▸ **DATASET CONTENT**

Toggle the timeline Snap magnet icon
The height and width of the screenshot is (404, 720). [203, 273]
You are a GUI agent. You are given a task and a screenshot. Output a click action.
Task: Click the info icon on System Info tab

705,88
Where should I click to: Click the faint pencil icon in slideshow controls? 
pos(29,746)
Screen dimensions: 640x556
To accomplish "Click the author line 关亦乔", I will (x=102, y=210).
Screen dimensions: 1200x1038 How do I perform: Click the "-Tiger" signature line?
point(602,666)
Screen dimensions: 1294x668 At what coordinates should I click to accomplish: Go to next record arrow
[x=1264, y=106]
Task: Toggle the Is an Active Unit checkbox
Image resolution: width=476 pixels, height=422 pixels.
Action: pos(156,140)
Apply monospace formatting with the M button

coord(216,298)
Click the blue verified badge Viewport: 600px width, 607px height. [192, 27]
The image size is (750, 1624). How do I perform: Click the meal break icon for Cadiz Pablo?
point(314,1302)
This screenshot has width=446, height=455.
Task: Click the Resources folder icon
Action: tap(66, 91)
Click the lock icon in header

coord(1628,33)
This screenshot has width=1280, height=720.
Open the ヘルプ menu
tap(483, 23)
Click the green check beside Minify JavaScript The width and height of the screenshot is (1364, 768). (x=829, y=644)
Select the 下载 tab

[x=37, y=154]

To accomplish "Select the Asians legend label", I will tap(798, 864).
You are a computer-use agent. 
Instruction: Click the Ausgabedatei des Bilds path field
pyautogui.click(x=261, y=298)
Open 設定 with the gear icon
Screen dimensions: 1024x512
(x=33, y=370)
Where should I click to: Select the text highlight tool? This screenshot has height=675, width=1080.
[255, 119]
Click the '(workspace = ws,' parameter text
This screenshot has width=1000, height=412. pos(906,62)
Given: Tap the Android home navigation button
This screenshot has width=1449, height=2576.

▸ **WHAT IS BEING ASKED**
Write out again every entry above, exactly as given.

▸ **EXERCISE RESULT**
Toggle the timeline Snap magnet icon
The height and width of the screenshot is (404, 720). [203, 273]
You are a GUI agent. You are given a task and a screenshot. Output a click action.
Task: Click the info icon on System Info tab

705,88
Where should I click to: Click the faint pencil icon in slideshow controls? 
pos(29,746)
Screen dimensions: 640x556
To accomplish "Click the author line 关亦乔", I will (x=102, y=210).
Screen dimensions: 1200x1038 How do I perform: Click the "-Tiger" signature line?
point(602,666)
Screen dimensions: 1294x668 At what coordinates should I click to accomplish: Go to next record arrow
[x=1264, y=106]
Task: Toggle the Is an Active Unit checkbox
Image resolution: width=476 pixels, height=422 pixels.
Action: pos(156,140)
Apply monospace formatting with the M button

coord(216,298)
Click the blue verified badge Viewport: 600px width, 607px height. [192, 27]
The image size is (750, 1624). How do I perform: Click the meal break icon for Cadiz Pablo?
point(314,1302)
This screenshot has width=446, height=455.
Task: Click the Resources folder icon
Action: tap(66, 91)
Click the lock icon in header

coord(1628,33)
This screenshot has width=1280, height=720.
Open the ヘルプ menu
tap(483, 23)
Click the green check beside Minify JavaScript The width and height of the screenshot is (1364, 768). (x=829, y=644)
Select the 下载 tab

[x=37, y=154]

To accomplish "Select the Asians legend label", I will tap(798, 864).
You are a computer-use agent. 
Instruction: Click the Ausgabedatei des Bilds path field
pyautogui.click(x=261, y=298)
Open 設定 with the gear icon
Screen dimensions: 1024x512
(x=33, y=370)
Where should I click to: Select the text highlight tool? This screenshot has height=675, width=1080.
[255, 119]
Click the '(workspace = ws,' parameter text
This screenshot has width=1000, height=412. pos(906,62)
Given: Tap the Android home navigation button
This screenshot has width=1449, height=2576.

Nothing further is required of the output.